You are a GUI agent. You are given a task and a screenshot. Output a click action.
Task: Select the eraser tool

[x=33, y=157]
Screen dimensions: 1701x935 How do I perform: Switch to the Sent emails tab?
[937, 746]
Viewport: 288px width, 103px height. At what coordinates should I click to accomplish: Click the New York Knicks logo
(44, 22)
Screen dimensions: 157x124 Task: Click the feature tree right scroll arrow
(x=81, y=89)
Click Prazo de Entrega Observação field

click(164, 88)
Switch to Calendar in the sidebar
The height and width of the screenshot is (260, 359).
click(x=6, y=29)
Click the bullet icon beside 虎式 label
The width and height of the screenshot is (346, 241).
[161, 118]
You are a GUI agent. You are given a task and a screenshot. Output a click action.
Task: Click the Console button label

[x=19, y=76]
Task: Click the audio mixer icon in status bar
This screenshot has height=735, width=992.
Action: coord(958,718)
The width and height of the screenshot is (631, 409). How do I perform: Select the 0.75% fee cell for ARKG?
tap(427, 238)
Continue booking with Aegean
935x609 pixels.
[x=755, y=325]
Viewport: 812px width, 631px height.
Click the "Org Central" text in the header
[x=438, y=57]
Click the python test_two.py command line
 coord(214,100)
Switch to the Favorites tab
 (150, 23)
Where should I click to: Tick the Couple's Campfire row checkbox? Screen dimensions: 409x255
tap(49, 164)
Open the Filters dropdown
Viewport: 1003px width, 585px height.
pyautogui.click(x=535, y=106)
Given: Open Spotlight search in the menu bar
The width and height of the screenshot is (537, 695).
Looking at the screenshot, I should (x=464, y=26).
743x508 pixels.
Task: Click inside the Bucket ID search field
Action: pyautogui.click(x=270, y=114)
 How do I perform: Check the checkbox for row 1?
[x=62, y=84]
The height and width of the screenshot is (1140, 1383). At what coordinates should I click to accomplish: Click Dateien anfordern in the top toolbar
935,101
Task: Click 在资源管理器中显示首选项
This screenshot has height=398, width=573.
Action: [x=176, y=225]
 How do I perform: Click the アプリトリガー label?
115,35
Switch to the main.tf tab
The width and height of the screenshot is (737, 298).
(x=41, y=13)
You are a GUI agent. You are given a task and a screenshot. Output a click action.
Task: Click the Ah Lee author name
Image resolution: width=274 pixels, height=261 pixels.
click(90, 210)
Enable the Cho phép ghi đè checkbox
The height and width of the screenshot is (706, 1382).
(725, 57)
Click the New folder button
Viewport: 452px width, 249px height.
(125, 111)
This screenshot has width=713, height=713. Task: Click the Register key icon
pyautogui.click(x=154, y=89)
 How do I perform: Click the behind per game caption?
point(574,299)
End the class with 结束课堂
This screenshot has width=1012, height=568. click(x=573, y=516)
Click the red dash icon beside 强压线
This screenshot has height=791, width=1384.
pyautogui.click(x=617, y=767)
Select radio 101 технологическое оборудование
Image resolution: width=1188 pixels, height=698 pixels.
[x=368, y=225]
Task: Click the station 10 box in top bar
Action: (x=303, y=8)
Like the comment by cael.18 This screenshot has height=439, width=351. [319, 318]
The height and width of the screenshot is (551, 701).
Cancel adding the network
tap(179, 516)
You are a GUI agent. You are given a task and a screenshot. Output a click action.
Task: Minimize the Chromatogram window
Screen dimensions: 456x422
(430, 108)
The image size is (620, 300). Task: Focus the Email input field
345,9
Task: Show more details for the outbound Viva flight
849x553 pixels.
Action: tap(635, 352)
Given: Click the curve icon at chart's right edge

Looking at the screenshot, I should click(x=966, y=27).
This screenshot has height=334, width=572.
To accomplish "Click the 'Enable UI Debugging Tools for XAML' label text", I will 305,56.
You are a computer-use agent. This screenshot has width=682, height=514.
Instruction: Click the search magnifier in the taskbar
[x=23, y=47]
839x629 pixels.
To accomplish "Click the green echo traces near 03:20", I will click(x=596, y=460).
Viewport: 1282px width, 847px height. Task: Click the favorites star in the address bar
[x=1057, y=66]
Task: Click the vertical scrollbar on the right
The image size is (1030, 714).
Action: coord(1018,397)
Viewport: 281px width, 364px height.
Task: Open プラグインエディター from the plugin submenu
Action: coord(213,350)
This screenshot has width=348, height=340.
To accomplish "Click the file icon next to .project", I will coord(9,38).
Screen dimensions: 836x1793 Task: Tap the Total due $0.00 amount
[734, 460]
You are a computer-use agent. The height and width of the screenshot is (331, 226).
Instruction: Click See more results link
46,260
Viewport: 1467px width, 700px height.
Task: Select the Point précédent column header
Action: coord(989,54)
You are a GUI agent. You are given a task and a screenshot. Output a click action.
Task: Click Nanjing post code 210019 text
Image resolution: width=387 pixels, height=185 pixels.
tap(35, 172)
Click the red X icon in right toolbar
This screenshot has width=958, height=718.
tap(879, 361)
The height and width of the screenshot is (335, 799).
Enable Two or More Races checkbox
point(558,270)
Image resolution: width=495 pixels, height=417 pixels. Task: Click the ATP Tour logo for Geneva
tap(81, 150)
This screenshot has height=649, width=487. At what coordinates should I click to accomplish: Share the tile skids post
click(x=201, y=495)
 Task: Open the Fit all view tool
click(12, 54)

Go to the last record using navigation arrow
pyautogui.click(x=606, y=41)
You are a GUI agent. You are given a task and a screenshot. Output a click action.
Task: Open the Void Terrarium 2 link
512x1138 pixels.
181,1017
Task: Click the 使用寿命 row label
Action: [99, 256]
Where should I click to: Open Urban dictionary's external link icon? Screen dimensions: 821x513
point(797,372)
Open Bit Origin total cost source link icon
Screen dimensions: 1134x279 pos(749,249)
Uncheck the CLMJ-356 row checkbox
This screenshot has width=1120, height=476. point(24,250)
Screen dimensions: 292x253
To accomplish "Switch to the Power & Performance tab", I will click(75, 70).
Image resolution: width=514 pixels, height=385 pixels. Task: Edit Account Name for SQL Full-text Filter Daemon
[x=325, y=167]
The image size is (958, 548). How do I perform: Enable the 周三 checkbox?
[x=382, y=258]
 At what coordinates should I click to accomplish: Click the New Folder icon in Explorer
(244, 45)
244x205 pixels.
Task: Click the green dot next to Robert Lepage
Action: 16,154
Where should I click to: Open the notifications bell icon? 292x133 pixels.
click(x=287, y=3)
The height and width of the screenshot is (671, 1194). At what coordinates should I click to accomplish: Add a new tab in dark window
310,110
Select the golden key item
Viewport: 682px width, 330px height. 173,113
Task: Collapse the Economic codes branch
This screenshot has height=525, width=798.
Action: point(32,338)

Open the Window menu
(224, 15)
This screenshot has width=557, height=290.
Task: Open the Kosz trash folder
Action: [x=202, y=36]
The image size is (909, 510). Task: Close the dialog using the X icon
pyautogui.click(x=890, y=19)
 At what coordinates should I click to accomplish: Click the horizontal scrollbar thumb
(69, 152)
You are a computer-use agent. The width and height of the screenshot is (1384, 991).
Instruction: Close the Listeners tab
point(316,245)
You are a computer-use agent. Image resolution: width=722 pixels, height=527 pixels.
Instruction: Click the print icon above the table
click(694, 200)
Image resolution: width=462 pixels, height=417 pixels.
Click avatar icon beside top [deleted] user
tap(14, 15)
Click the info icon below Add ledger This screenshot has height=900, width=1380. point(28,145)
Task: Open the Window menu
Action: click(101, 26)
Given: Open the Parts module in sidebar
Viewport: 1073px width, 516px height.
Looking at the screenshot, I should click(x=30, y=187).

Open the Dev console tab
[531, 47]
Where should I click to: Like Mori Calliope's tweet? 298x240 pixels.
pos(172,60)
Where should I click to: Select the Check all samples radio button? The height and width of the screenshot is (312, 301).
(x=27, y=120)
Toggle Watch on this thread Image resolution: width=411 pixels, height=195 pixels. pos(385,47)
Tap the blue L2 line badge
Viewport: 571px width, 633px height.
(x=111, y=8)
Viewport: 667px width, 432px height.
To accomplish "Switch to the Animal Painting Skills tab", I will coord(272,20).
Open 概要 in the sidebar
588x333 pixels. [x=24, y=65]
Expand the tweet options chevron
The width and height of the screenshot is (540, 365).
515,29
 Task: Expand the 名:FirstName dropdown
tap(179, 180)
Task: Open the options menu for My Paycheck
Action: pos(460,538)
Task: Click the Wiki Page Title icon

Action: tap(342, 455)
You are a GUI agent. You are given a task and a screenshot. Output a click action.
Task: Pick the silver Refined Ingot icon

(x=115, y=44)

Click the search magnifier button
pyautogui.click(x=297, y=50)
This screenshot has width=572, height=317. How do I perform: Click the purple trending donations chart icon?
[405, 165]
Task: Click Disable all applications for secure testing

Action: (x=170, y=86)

————

■ WHAT TO DO ■
The lines you return should be those above that contain the word "computer", every one of them.

■ THE ANSWER ■
You are a computer-use agent. This screenshot has width=682, height=514.
You are a computer-use agent. The height and width of the screenshot is (331, 226).
You are a computer-use agent. The width and height of the screenshot is (1384, 991).
You are a computer-use agent. Image resolution: width=722 pixels, height=527 pixels.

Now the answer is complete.